The only way out now is the anagram in fresh blood—my blood.
He lifted his head from the damaged glass and noticed smudge marks over the surface, probably previous attempts at the anagram puzzle. On a torn piece of paper hanging from a bent nail beside the mirror a message read:
‘Solve the anagram.
Produce a single word from the name Pete Glistor
and you can leave, perhaps to live.’
For several agonising minutes Mickey’s one-eyed vision blurred time and again. He had his most seriously damaged hand tucked up under his other arm. He used a fingertip to dip into and wipe his own blood on the dirty surface.
“Five different words … all nonsense.” Mickey panted for breath and winced as fresh paint shot through his torn wrist. “Please let me leave this cursed place?”
“Not so cocky now, are we,” a familiar voice whispered nearby.
“Help me … please … Pete Glistor … help me solve … the anagram of your name.”
“I’ll give you a clue first you weakling,” Pete Glistor breathed in Mickey’s ear. “I’m standing right behind you.”
Mickey looked at the mirror and blinked several times. “No, you’re not—” A light touch which lifted his hair and then let it fall slowly stopped the injured man from saying more.
“Now my careless friend use some of your gushing life’s blood and write what I tell you.”
Mickey swallowed hard and stared again at the dirty reflection of himself but there was nobody behind him. “Okay … I’m ready.” Oh my god, I can hear the word being spelt out. He dipped a finger into his wrist and then wrote one painful letter at a time.
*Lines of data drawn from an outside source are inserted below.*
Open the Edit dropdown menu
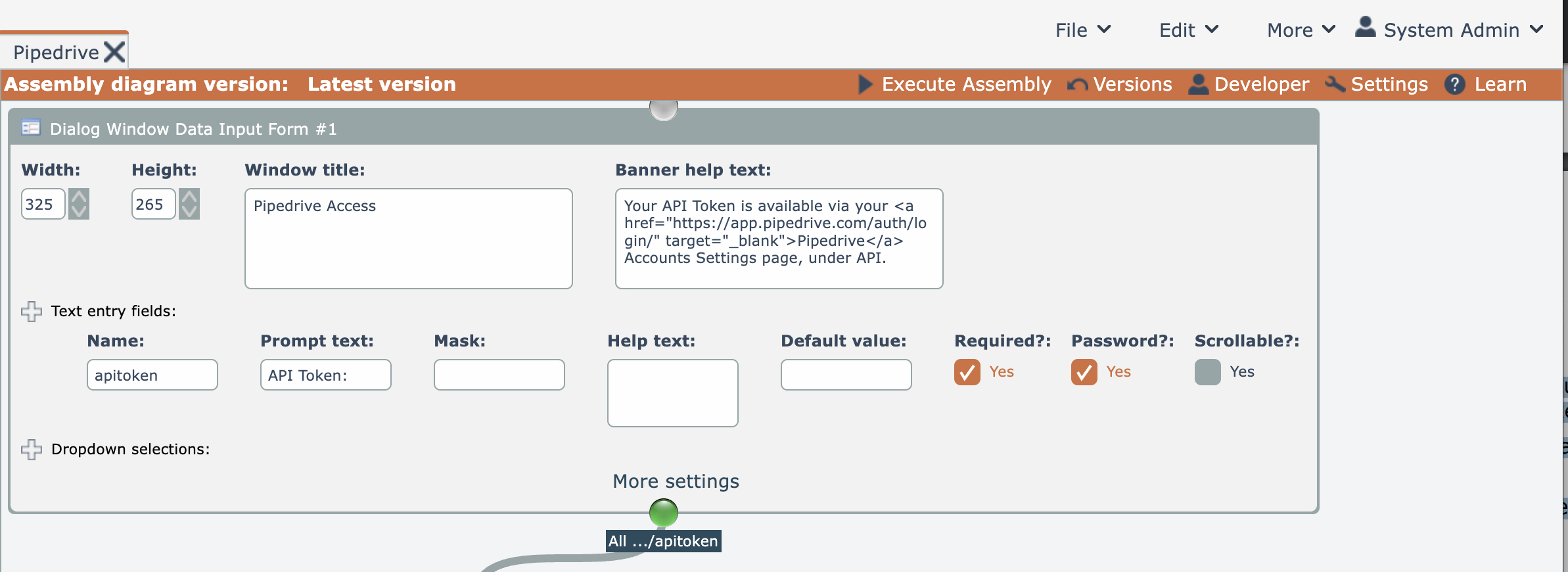The image size is (1568, 572). (1188, 30)

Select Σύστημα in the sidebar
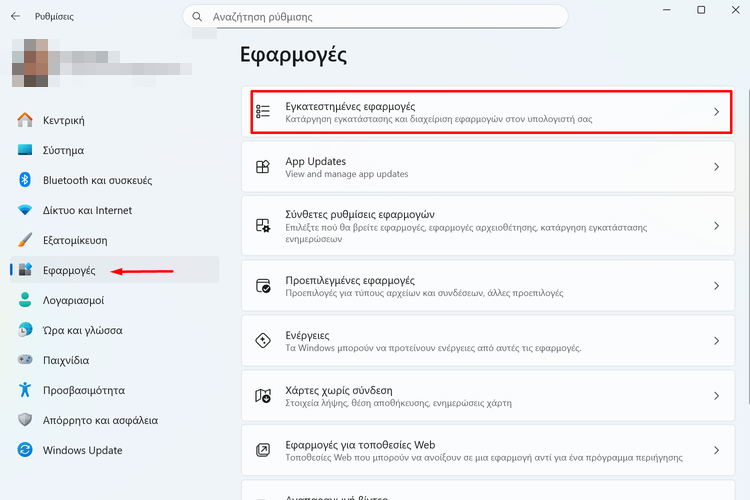click(x=63, y=150)
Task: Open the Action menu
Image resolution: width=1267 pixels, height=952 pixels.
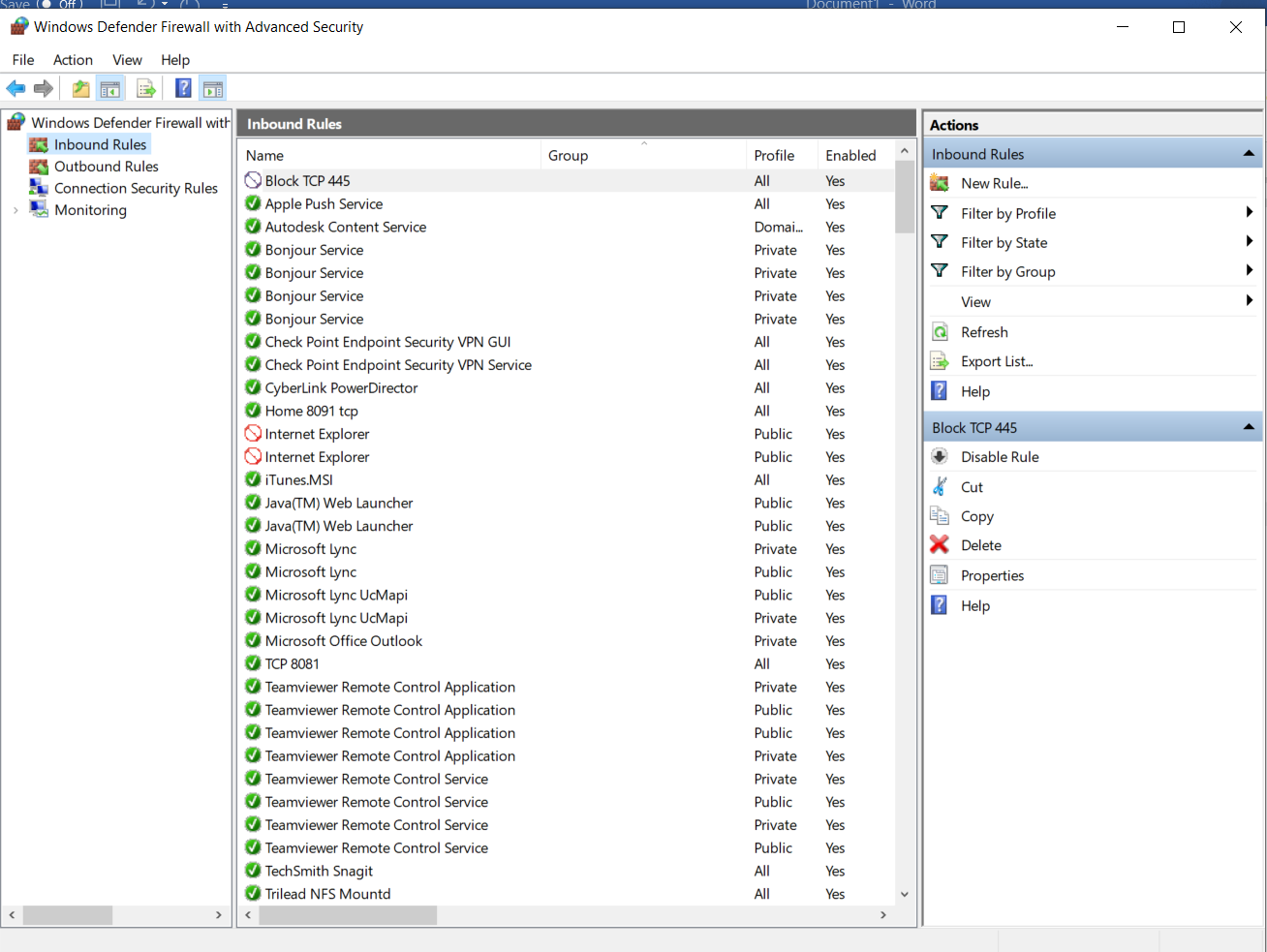Action: click(73, 60)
“Welcome to your new reality, Mickey,” Pete Glistor whispered inside the visitor’s tortured mind. “For every fresh soul I can capture I am allowed one hour of true life outside the front door.” A hollow-sounding roar of laughter filled the haunted house with the rejoicing of the others trapped there.
Mickey stared at the dirty mirror with the distorted vision of his one eye. His own reflection was fading. “I must see the word,” he murmured with quivering lips. Mickey’s vision blurred and his breaths became shallower as the life drained from him. He concentrated and focused on the letters he’d written on the mirror, whispering them with his final breaths.
“P . O . L . T . E . R . G . E . I . S . T.”